Теперь он был постоянно занят рукописью, которую он достал из таинственной шкатулки, содержащей Трактат о разводе, и которой он каждый день посвящал несколько часов. Очень довольный рядом аргументов, которые он только что нашел, он пришел сообщить их Уолси. Последний, после того как выдвинул несколько возражений, наконец напомнил ему о мошеннических и настойчивых средствах, которые были использованы, чтобы извлечь из Оксфордского университета мнение, благоприятное для развода. «И все же, — добавил кардинал, — оказалось невозможным предотвратить их от увеличения числа самых важных ограничений и, таким образом, сделать ваше дело чрезвычайно трудным, если не совсем безнадежным».

«Что! — сказал король. — После хорошего примера Кембриджского университета, мы все еще должны сталкиваться с сомнениями? Подумай об этом хорошо, кардинал, чтобы не забыть о вознаграждении, и, прежде всего, о наказании, ибо это истинный секрет успеха! Ты также позаботишься написать курфюрсту Фридриху и сказать, что я жду получения смиренных извинений того человека Лютера, которого он взял под свою полную защиту».

«Сир, — ответил кардинал, — я получал частые известия по поводу этого дела, которые я едва осмеливался сообщить вам».

«А почему нет? — потребовал король. — Ты полагаешь, милорд кардинал, что оскорбления безвестного и беспокойного монаха могут затронуть меня? И кроме того, по правде говоря, я не знаю, не может ли этот человек, в конце концов, быть полезен мне. Он привлек внимание римского двора и, возможно, еще должен будет просить моей защиты».

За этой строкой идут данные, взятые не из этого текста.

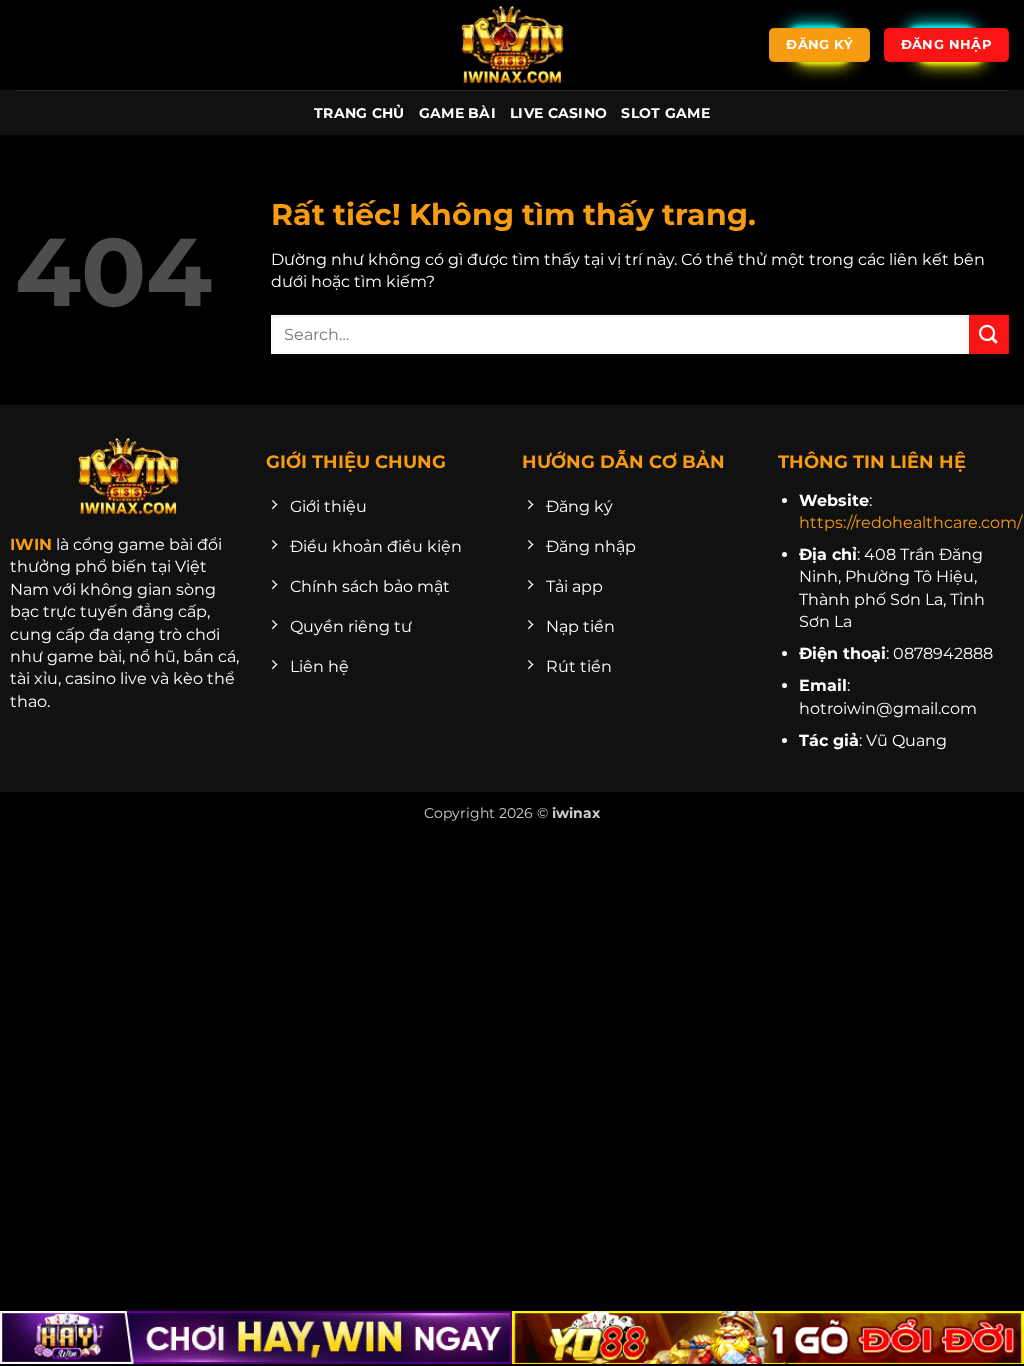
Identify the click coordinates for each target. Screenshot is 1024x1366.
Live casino (558, 113)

«Что ж, сир, раз вы принуждаете меня говорить, я скажу вам, что, далеко от того, чтобы приносить смиренные извинения, его ярость против вас удвоилась. Я только что получил трактат, который он недавно опубликовал. В нем я нахожу много мест, где, говоря о вас, он использует самые оскорбительные эпитеты и выражения. Например, он неоднократно заявляет, что ваше величество «есть дурак, осел и сумасшедший», что вы «грубее свиньи и глупее осла». Он говорит с равной сквернословием о нашем Святом Отце Папе, обращаясь к нему, в терминах самого беспримерного нахальства, с этим мнимым предупреждением, которое, конечно, предназначено просто как оскорбление: «Мой маленький Павел, мой маленький Папа, мой молодой осел, ступай осторожно — здесь очень скользко — ты можешь упасть и сломать себе ноги. Ты обязательно ушибешься, и тогда люди скажут: «Что, черт возьми, это значит? Маленький Папа ушибся»». Далее я нахожу это нелепое сравнение, которое могло исходить только из подлого и бесстыдного пера: «Осел знает, что он осел, камень знает, что он камень, но эти ослы-папы не способны признать себя ослами». Он заключает, наконец, этими словами, которые наполняют меру его нечестия и деградации: «Если бы я был правителем империи, я бы сделал связку из Папы и его кардиналов и бросил их всех вместе в тот маленький пруд, Тосканское море. Я даю свое слово, что такая ванна восстановила бы их здоровье, и я ручаюсь Иисусом Христом как своей гарантией!»»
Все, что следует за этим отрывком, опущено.